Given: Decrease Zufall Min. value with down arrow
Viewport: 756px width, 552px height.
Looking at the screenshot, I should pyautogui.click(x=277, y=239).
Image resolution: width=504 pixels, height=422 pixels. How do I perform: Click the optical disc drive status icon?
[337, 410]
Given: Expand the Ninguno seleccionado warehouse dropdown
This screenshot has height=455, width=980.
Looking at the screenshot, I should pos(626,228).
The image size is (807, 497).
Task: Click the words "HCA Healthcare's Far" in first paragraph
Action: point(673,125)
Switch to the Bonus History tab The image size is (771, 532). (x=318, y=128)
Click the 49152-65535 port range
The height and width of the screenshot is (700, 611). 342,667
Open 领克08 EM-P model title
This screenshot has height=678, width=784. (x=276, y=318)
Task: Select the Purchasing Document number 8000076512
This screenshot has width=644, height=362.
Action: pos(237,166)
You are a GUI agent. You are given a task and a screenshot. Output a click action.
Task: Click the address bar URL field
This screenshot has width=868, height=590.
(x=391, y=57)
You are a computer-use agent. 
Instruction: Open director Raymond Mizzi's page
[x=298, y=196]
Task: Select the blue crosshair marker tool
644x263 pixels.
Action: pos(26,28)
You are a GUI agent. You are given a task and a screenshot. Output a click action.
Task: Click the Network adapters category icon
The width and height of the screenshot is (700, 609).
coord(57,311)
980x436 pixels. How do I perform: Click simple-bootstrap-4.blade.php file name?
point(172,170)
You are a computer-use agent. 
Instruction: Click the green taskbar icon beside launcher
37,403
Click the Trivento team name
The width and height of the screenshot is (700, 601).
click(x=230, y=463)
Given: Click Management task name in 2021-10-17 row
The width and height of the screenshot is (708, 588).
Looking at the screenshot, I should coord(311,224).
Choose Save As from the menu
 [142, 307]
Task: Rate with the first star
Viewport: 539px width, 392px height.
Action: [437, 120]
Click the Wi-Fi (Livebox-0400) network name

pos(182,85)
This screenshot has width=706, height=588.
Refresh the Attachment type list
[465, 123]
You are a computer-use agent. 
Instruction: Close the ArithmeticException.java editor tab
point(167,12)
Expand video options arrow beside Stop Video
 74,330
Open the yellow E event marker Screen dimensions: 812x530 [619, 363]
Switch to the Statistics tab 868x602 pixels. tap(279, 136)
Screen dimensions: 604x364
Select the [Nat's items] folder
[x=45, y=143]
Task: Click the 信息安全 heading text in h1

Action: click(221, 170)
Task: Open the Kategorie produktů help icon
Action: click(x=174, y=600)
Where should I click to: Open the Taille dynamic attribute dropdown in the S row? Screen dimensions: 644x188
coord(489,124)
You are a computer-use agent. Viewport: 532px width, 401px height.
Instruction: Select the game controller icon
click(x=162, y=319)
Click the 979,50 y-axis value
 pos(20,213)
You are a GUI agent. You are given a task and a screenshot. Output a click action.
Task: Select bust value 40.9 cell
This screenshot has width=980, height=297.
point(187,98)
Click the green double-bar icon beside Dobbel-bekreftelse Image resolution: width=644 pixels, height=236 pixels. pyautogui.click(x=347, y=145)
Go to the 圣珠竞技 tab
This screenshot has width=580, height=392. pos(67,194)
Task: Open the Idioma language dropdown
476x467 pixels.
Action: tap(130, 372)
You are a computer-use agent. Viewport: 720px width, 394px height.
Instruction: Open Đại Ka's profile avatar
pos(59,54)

──────────

_Goal of the exercise:_ All of the records above should be given again exactly as written.

_Response to the exercise:_
Given: Decrease Zufall Min. value with down arrow
Viewport: 756px width, 552px height.
Looking at the screenshot, I should pyautogui.click(x=277, y=239).
Image resolution: width=504 pixels, height=422 pixels. How do I perform: Click the optical disc drive status icon?
[337, 410]
Given: Expand the Ninguno seleccionado warehouse dropdown
This screenshot has height=455, width=980.
Looking at the screenshot, I should pos(626,228).
The image size is (807, 497).
Task: Click the words "HCA Healthcare's Far" in first paragraph
Action: point(673,125)
Switch to the Bonus History tab The image size is (771, 532). (x=318, y=128)
Click the 49152-65535 port range
The height and width of the screenshot is (700, 611). 342,667
Open 领克08 EM-P model title
This screenshot has height=678, width=784. (x=276, y=318)
Task: Select the Purchasing Document number 8000076512
This screenshot has width=644, height=362.
Action: pos(237,166)
You are a GUI agent. You are given a task and a screenshot. Output a click action.
Task: Click the address bar URL field
This screenshot has width=868, height=590.
(x=391, y=57)
You are a computer-use agent. 
Instruction: Open director Raymond Mizzi's page
[x=298, y=196]
Task: Select the blue crosshair marker tool
644x263 pixels.
Action: pos(26,28)
You are a GUI agent. You are given a task and a screenshot. Output a click action.
Task: Click the Network adapters category icon
The width and height of the screenshot is (700, 609).
coord(57,311)
980x436 pixels. How do I perform: Click simple-bootstrap-4.blade.php file name?
point(172,170)
You are a computer-use agent. 
Instruction: Click the green taskbar icon beside launcher
37,403
Click the Trivento team name
The width and height of the screenshot is (700, 601).
click(x=230, y=463)
Given: Click Management task name in 2021-10-17 row
The width and height of the screenshot is (708, 588).
Looking at the screenshot, I should coord(311,224).
Choose Save As from the menu
 [142, 307]
Task: Rate with the first star
Viewport: 539px width, 392px height.
Action: [437, 120]
Click the Wi-Fi (Livebox-0400) network name

pos(182,85)
This screenshot has width=706, height=588.
Refresh the Attachment type list
[465, 123]
You are a computer-use agent. 
Instruction: Close the ArithmeticException.java editor tab
point(167,12)
Expand video options arrow beside Stop Video
 74,330
Open the yellow E event marker Screen dimensions: 812x530 [619, 363]
Switch to the Statistics tab 868x602 pixels. tap(279, 136)
Screen dimensions: 604x364
Select the [Nat's items] folder
[x=45, y=143]
Task: Click the 信息安全 heading text in h1

Action: click(221, 170)
Task: Open the Kategorie produktů help icon
Action: click(x=174, y=600)
Where should I click to: Open the Taille dynamic attribute dropdown in the S row? Screen dimensions: 644x188
coord(489,124)
You are a computer-use agent. Viewport: 532px width, 401px height.
Instruction: Select the game controller icon
click(x=162, y=319)
Click the 979,50 y-axis value
 pos(20,213)
You are a GUI agent. You are given a task and a screenshot. Output a click action.
Task: Select bust value 40.9 cell
This screenshot has width=980, height=297.
point(187,98)
Click the green double-bar icon beside Dobbel-bekreftelse Image resolution: width=644 pixels, height=236 pixels. pyautogui.click(x=347, y=145)
Go to the 圣珠竞技 tab
This screenshot has width=580, height=392. pos(67,194)
Task: Open the Idioma language dropdown
476x467 pixels.
Action: tap(130, 372)
You are a computer-use agent. Viewport: 720px width, 394px height.
Instruction: Open Đại Ka's profile avatar
pos(59,54)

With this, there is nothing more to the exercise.